Por: Antonio Machado

O mundo perde o “Esportista do Século” tri-campeão do box mundial, conquistou 37 nocautes e sofreu apenas 5 derrotas. Foi medalha de ouro olímpico aos 18 anos, mas jogou sua medalha no Rio Ohio reagindo ao racismo. Um campeão de atitudes entre elas a mudança do nome: Cassius Marcellus Clay Jr para Muhammad Ali, após se converter ao Islã. Em 1967, se recusou a servir o exército americano na Guerra do Vietnã e criticou o envio de militares para o conflito. Acabou perdendo o título mundial e ficou afastado do boxe por três anos.

A carreira profissional de Ali terminou com uma derrota por pontos para Trevor Berbick, no dia 11 de dezembro de 1981, no Queen Elizabeth Sports Centre de Nassau. Em 1996, já sofrendo do Mal do Parkinson, Ali, tremendo, emocionou o mundo ao acender a pira olímpica dos Jogos de Atlanta.

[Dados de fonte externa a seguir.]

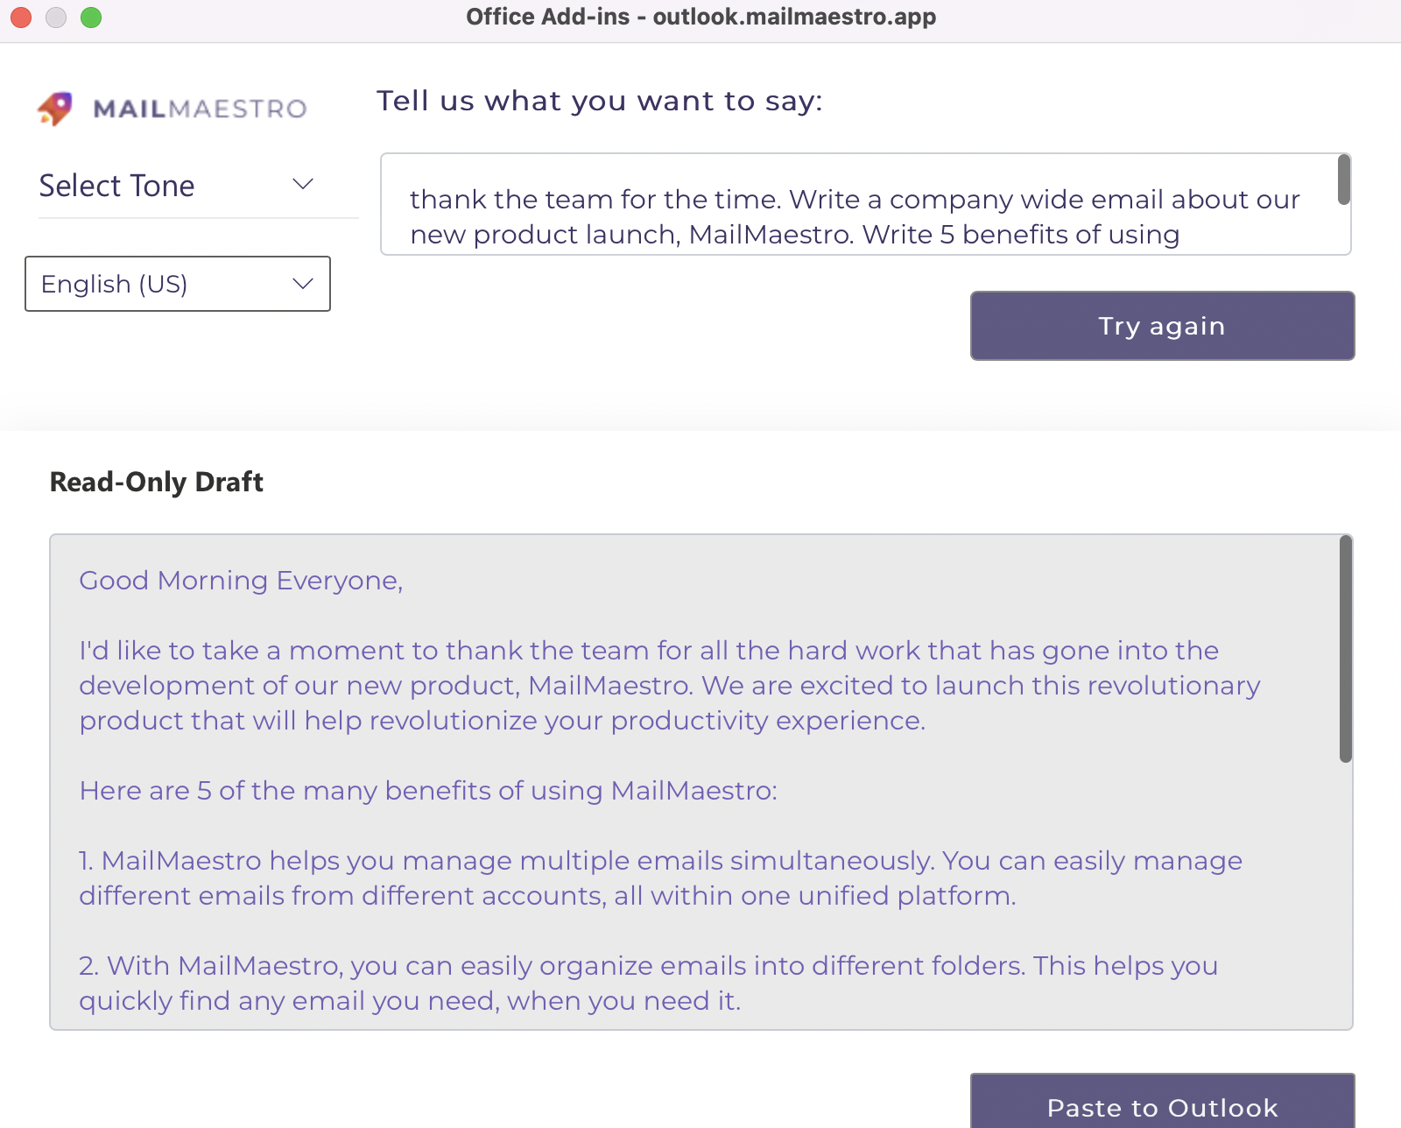1401x1128 pixels.
Task: Click the chevron inside the English (US) box
Action: (x=302, y=283)
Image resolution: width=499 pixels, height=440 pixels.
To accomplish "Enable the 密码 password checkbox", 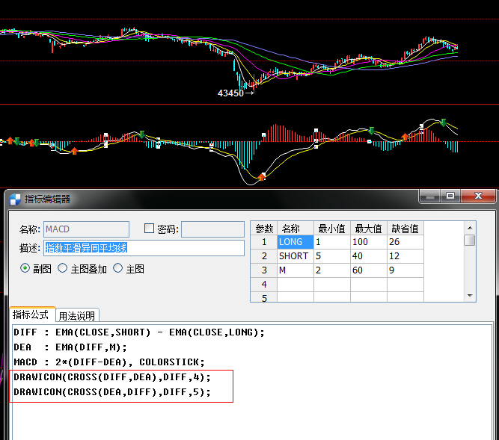I will tap(149, 229).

Da mesma forma que aguentou as pancadas que levou dentro dos ringues sem nunca ter sofrido um nocaute na carreira, também suportou, por décadas, esta doença degenerativa que afeta os neurônios. Em 1984 usou sua fama para ajudar nas pesquisas para buscar uma cura para a doença, inclusive fazendo tratamento com células tronco. Mesmo doente, rodou o mundo, teve encontros com líderes políticos, fez ações beneficentes e levou sua mensagem de paz e igualdade, foi sempre atuante convivendo com a síndrome de Parkinson, causada por degeneração das células cerebrais. Nunca foi provado que sua doença estava relacionada aos seus tempos de lutador.

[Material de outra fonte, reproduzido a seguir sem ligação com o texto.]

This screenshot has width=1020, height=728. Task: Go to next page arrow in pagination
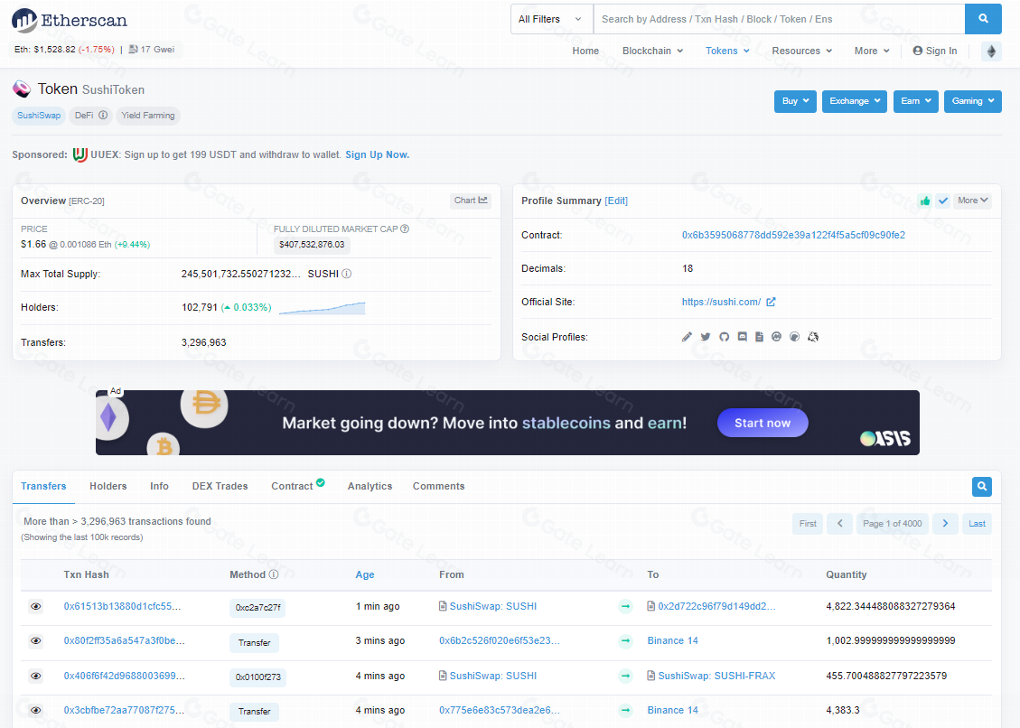[945, 524]
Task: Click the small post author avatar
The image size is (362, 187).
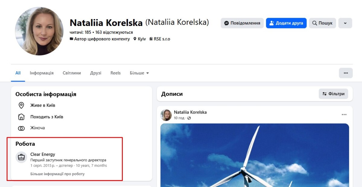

Buscou a reforma no Boxe na lei federal nos EUA, introduzida em 1999 e decretada em 2000, com a intenção de proteger os direitos e o bem estar dos pugilistas, coibir sua exploração por parte dos promotores. Foi realizada uma ampla pesquisa sobre mortes no ringue; registra-se 1255 óbitos em 72 países, entre 1741 e 2005. Os pesquisadores concluíram que a falta de segurança predomina, motivando as mortes no ringue. Mas, quando a troca de socos vale dinheiro, a coisa muda de figura: as luvas são mais duras, o número de rounds é bem maior e os pugilistas não usam proteção no rosto, como os amadores. Isso acontece porque nem sempre pancadas na cabeça geram grandes vazamentos de sangue, mas sim pequenas hemorragias, que matam as células cerebrais pouco a pouco.

Quando não matam, essas lesões repetitivas podem causar danos irreversíveis, como o mal de Parkinson.
Morre o homem, e fica a lenda. Bob Gunnell, porta-voz da família, confirmou que a causa da morte foi um choque séptico (infecção generalizada) provocado por causas naturais não especificadas.